Leecia Welch, a senior attorney at the National Center for Youth Law, told The Hill, “The Trump administration’s proposed regulations, purporting to implement the Flores settlement, are nothing more than a prescription for the mass internment of children.”

Judge Dolly Gee, who oversees the Flores settlement, said, “It is apparent that Defendants’ Application is a cynical attempt to shift responsibility to the Judiciary for over 20 years of congressional inaction and ill-considered Executive action that have led to the current stalemate.”

Immigration Equality, a leading LGBTQ-immigrant rights organization, tweeted, “The Trump administration intends to detain entire families indefinitely and lower the standards of care under which they are detained. We need everyone to speak up in opposition to this inhumane policy! #FamiliesBelongTogetherANDFree #EndFamilyDetention.”

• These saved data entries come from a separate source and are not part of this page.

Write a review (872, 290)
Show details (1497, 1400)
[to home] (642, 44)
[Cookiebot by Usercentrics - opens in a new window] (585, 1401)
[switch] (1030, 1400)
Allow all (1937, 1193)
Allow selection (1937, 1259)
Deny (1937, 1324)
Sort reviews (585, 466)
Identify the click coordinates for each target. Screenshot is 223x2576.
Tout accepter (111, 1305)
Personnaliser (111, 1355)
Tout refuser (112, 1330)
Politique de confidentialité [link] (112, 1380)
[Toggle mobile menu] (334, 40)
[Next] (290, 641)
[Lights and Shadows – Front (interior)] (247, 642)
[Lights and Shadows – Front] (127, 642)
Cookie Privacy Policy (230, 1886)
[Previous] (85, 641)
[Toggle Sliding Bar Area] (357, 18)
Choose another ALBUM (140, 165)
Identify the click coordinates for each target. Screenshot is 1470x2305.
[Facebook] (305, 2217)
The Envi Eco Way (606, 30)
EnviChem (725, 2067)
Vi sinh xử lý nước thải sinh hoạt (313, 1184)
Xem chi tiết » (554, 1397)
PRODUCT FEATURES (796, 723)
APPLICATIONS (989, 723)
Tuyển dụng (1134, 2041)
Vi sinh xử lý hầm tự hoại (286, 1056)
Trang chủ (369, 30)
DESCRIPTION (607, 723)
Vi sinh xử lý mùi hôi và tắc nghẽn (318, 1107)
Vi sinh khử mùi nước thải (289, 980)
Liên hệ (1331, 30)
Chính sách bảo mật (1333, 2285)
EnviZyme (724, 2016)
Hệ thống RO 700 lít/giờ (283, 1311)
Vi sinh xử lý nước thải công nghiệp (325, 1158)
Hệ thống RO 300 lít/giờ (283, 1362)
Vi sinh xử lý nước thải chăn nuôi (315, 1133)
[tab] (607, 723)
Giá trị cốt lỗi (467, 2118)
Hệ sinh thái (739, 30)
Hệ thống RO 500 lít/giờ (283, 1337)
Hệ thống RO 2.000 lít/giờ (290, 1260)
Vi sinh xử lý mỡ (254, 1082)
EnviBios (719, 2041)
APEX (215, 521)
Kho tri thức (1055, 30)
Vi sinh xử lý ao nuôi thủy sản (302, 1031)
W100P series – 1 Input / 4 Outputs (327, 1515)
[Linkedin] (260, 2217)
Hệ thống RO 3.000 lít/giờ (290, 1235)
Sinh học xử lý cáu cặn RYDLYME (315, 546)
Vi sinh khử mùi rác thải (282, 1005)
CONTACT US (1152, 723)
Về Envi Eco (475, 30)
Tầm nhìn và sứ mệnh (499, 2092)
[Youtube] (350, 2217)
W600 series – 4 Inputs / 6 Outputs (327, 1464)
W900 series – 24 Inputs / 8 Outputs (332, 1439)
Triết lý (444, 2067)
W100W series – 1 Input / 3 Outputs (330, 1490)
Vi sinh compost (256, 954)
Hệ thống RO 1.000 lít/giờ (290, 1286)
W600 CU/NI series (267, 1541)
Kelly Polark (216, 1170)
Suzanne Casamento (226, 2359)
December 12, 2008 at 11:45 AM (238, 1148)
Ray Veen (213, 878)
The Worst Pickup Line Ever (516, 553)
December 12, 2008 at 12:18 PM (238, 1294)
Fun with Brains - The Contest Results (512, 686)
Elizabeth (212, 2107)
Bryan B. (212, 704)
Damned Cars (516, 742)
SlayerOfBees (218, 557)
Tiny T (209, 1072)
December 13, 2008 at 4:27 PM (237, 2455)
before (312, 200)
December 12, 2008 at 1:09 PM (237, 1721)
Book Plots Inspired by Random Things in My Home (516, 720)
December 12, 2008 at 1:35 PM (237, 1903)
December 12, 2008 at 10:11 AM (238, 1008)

The administration says that loopholes make it harder to enforce border policy. However, Peter Schey, president of the Los Angeles-based Center for Human Rights and Constitutional Law, pointed out that treating children with compassion and care is not a loophole; “It is the way civilized nations treat vulnerable children with due regard to their tender age and lack of culpability for the circumstances in which they find themselves.”

Schey and others spoke against the proposed changes, and some even promised to fight. Michelle Brane of the Women’s Refugee Commissions said, “These regulations undermine basic standards of care in any facility that is holding…they really are incredibly extensive in terms of how far they go to undermine child protection.”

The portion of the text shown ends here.